Subacute sclerosing panencephalitis:

The Maharashtra state government recently informed the Bombay High Court that it is yet to frame a policy to deal with Subacute Sclerosing Panencephalitis (SSPE), an extremely rare but fatal neurodegenerative disease affecting children that has a fatality rate of 95%.

  • SSPE, also known as Dawson disease, is a progressive, disabling, and deadly brain disorder related to measles (rubeola) infection.
  • The disease develops many years after the measles infection, even though the person seems to have fully recovered from the illness.
  • SSPE has been reported in all parts of the world, but in western countries it is a rare disease.
  • Males are more often affected than females. The disease generally occurs in children and adolescents.
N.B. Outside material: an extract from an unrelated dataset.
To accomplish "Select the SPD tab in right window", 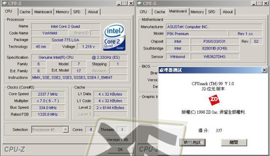I will pos(211,12).
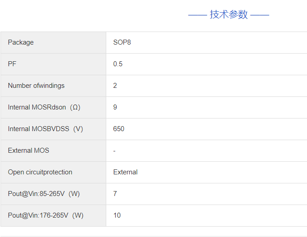
Task: Select the PF parameter label
Action: coord(12,64)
  • SSPE is a rare condition.
  • Normally, the measles virus does not cause brain damage.
  • However, an abnormal immune response to measles or, possibly, certain variant forms of the virus may cause severe illness and death.
  • This response leads to brain inflammation (swelling and irritation) that may last for years.
  • High mortality rates are associated with SSPE, and there is no cure for SSPE.
  • Treatment is generally aimed at regulating symptoms.
  • Certain antiviral medicines and medicines that boost the immune system may be tried to slow the progression of the disease.